--- Data listing Enclosed Below ---

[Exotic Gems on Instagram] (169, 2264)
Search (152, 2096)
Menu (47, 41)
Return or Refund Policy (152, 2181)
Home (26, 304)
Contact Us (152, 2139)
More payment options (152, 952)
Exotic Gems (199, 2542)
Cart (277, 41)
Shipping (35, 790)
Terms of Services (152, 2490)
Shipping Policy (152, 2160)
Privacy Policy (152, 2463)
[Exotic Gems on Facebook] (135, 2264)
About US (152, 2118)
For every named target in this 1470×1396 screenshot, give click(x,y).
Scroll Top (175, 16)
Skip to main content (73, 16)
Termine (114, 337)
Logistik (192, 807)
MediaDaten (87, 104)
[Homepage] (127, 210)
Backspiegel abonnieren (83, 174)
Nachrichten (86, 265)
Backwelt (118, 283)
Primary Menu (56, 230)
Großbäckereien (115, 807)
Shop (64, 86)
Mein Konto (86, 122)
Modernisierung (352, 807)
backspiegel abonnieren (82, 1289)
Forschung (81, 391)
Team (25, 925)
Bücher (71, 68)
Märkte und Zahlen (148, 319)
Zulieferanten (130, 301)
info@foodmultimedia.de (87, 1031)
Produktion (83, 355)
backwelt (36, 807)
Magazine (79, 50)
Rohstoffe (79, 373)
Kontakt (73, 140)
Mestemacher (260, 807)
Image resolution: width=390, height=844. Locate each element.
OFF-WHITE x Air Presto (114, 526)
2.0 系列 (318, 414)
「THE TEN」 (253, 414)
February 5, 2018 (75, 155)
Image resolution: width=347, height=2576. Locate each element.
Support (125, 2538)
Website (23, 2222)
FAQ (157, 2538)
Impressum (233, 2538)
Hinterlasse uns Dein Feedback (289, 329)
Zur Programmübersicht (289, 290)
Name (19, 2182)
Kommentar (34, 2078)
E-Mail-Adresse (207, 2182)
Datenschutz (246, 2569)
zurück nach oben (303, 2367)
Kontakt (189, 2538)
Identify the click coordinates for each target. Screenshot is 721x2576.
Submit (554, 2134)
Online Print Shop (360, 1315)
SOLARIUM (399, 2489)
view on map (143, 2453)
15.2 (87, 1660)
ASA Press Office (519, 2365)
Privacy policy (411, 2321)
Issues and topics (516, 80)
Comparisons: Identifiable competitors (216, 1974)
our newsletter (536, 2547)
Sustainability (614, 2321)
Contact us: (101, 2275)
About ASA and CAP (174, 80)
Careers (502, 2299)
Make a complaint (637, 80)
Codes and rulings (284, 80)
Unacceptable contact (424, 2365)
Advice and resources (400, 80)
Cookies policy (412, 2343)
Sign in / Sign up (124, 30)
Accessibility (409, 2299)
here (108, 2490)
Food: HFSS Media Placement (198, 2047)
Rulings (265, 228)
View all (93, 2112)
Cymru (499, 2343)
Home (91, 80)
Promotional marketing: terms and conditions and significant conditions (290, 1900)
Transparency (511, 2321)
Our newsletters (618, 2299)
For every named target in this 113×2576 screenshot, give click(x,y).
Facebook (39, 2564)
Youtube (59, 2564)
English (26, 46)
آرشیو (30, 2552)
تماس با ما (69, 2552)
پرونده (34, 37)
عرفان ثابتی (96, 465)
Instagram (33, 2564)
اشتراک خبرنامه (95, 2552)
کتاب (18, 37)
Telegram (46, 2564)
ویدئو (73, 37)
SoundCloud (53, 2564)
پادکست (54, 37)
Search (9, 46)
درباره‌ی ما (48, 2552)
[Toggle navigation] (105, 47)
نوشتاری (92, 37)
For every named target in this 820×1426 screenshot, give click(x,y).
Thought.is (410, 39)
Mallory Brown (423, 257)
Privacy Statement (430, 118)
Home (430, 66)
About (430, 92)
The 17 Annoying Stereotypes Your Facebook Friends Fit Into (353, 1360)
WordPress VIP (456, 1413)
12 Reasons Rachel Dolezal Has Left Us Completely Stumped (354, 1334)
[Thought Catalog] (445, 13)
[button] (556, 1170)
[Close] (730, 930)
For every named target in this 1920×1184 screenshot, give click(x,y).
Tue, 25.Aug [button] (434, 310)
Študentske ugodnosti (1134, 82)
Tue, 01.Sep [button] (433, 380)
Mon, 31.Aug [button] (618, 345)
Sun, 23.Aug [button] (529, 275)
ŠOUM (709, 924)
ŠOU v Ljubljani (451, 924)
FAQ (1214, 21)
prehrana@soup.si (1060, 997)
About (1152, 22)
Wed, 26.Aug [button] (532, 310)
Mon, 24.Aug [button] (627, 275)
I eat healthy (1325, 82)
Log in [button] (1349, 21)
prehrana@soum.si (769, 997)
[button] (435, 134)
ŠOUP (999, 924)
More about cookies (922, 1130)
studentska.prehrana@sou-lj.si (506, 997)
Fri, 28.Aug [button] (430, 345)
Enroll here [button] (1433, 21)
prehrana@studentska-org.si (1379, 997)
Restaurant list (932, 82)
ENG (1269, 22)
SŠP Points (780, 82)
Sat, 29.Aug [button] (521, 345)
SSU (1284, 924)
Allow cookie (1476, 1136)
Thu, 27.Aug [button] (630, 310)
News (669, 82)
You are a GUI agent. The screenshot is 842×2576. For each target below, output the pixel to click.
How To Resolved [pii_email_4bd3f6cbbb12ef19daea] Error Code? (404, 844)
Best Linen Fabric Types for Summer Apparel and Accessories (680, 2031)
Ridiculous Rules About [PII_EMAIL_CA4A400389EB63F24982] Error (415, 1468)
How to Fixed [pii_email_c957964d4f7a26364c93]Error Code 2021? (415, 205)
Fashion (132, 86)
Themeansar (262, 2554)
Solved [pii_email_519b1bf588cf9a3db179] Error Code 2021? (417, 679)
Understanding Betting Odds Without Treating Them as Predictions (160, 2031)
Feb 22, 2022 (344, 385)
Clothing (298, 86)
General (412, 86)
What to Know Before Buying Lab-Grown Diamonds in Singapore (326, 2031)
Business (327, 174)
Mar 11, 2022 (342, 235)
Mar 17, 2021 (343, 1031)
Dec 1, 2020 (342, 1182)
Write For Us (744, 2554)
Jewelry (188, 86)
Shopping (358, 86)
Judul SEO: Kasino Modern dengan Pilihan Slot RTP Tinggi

--- End of Enclosed Data listing ---

• _The task_: The lines above from the one containing "Name (19, 2182)" through the one containing "SoundCloud (53, 2564)" are to be set down exactly, and no others.

• _Solution to the exercise_:
Name (19, 2182)
Kommentar (34, 2078)
E-Mail-Adresse (207, 2182)
Datenschutz (246, 2569)
zurück nach oben (303, 2367)
Kontakt (189, 2538)
Identify the click coordinates for each target. Screenshot is 721x2576.
Submit (554, 2134)
Online Print Shop (360, 1315)
SOLARIUM (399, 2489)
view on map (143, 2453)
15.2 (87, 1660)
ASA Press Office (519, 2365)
Privacy policy (411, 2321)
Issues and topics (516, 80)
Comparisons: Identifiable competitors (216, 1974)
our newsletter (536, 2547)
Sustainability (614, 2321)
Contact us: (101, 2275)
About ASA and CAP (174, 80)
Careers (502, 2299)
Make a complaint (637, 80)
Codes and rulings (284, 80)
Unacceptable contact (424, 2365)
Advice and resources (400, 80)
Cookies policy (412, 2343)
Sign in / Sign up (124, 30)
Accessibility (409, 2299)
here (108, 2490)
Food: HFSS Media Placement (198, 2047)
Rulings (265, 228)
View all (93, 2112)
Cymru (499, 2343)
Home (91, 80)
Promotional marketing: terms and conditions and significant conditions (290, 1900)
Transparency (511, 2321)
Our newsletters (618, 2299)
For every named target in this 113×2576 screenshot, give click(x,y).
Facebook (39, 2564)
Youtube (59, 2564)
English (26, 46)
آرشیو (30, 2552)
تماس با ما (69, 2552)
پرونده (34, 37)
عرفان ثابتی (96, 465)
Instagram (33, 2564)
اشتراک خبرنامه (95, 2552)
کتاب (18, 37)
Telegram (46, 2564)
ویدئو (73, 37)
SoundCloud (53, 2564)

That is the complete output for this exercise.